> **Information given**
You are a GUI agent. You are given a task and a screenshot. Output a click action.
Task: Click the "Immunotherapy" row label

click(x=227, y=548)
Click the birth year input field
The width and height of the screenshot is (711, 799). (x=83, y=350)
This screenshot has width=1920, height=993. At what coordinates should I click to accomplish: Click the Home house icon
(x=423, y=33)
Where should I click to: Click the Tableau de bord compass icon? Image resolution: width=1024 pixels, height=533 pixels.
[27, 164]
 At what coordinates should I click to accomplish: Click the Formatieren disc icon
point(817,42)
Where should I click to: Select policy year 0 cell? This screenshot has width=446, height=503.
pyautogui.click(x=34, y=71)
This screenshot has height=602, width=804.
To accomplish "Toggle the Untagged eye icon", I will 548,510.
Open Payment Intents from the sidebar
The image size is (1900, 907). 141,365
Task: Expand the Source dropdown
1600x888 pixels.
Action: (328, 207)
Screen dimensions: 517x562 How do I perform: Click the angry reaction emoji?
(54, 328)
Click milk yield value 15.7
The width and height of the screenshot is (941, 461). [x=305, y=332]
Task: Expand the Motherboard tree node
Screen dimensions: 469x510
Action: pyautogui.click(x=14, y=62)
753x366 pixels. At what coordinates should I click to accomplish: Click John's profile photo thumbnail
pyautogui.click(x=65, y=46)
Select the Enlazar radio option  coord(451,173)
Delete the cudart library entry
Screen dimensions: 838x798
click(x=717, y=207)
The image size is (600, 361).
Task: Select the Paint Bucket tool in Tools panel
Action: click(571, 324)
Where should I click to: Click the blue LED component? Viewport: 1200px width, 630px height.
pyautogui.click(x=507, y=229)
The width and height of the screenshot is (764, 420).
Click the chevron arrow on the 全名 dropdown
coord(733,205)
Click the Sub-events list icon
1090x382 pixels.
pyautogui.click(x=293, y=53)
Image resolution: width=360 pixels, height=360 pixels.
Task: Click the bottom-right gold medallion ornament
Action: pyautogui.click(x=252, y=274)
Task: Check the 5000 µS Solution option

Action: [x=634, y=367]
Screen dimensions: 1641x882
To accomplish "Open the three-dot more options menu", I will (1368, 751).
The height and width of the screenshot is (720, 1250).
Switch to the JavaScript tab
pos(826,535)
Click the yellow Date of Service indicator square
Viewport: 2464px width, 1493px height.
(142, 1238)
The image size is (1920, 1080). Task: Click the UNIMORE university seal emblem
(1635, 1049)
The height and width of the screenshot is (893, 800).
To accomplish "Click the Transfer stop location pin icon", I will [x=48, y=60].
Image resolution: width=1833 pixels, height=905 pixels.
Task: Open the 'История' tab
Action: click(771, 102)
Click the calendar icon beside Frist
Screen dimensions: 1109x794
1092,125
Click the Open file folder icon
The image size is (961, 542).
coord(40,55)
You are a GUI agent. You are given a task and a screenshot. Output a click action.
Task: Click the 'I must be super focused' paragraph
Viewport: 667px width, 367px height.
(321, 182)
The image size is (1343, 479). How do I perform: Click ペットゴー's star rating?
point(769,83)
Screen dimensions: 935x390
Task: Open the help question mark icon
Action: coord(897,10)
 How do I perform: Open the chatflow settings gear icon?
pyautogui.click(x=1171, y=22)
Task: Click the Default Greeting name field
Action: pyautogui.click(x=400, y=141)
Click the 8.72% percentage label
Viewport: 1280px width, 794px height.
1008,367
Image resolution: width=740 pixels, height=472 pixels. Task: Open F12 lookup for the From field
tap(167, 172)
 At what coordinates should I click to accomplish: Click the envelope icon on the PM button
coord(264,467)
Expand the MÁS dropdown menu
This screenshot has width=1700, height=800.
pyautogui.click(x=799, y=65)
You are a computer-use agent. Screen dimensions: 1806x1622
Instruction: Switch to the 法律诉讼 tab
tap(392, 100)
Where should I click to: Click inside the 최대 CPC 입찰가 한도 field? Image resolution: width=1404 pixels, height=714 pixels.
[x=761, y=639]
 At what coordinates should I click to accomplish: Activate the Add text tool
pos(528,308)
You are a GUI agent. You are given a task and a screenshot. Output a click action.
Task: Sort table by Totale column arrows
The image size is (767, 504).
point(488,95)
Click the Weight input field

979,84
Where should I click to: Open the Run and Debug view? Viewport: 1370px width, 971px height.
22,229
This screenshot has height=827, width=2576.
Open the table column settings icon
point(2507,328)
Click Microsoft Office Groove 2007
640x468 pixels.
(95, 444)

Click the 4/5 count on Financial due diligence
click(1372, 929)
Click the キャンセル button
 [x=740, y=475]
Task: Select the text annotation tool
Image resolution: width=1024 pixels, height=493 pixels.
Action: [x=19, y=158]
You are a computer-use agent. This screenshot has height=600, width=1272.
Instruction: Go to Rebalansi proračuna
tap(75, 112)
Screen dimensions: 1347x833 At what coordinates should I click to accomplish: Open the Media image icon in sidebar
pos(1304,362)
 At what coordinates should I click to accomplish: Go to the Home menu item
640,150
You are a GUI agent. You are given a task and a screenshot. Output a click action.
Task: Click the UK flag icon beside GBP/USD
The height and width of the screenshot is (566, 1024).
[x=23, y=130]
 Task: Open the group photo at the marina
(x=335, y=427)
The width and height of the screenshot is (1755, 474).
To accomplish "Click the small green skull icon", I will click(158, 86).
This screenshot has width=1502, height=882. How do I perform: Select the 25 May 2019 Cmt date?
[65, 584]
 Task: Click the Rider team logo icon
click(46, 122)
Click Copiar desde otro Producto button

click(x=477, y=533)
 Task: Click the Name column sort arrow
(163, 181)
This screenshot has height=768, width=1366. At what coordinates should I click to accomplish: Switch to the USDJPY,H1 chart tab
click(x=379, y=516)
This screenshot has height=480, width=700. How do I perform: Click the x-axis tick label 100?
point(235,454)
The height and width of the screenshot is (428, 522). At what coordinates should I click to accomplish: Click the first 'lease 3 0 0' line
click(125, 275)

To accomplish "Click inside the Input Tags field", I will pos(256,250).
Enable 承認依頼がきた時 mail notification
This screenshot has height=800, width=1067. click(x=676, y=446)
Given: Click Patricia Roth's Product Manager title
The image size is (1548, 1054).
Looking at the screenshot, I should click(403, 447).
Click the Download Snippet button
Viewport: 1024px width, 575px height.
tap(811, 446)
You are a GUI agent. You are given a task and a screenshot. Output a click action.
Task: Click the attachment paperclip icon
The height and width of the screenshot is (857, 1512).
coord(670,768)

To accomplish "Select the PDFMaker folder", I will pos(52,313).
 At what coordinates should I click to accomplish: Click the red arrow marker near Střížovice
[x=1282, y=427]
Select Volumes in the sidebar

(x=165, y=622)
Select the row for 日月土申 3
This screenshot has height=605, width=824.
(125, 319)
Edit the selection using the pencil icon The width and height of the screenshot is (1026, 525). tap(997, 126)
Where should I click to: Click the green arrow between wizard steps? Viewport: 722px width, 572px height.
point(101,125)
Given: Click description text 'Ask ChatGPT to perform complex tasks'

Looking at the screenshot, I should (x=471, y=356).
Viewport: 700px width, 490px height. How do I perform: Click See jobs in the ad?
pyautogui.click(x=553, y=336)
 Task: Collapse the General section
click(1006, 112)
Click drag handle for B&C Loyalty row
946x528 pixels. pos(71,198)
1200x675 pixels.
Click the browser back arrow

> **Your instructions**
Return every line of the records in which the word "computer" is found.

> **Task result**
You are a computer-use agent. Screen dimensions: 1806x1622
You are a computer-use agent. This screenshot has height=600, width=1272.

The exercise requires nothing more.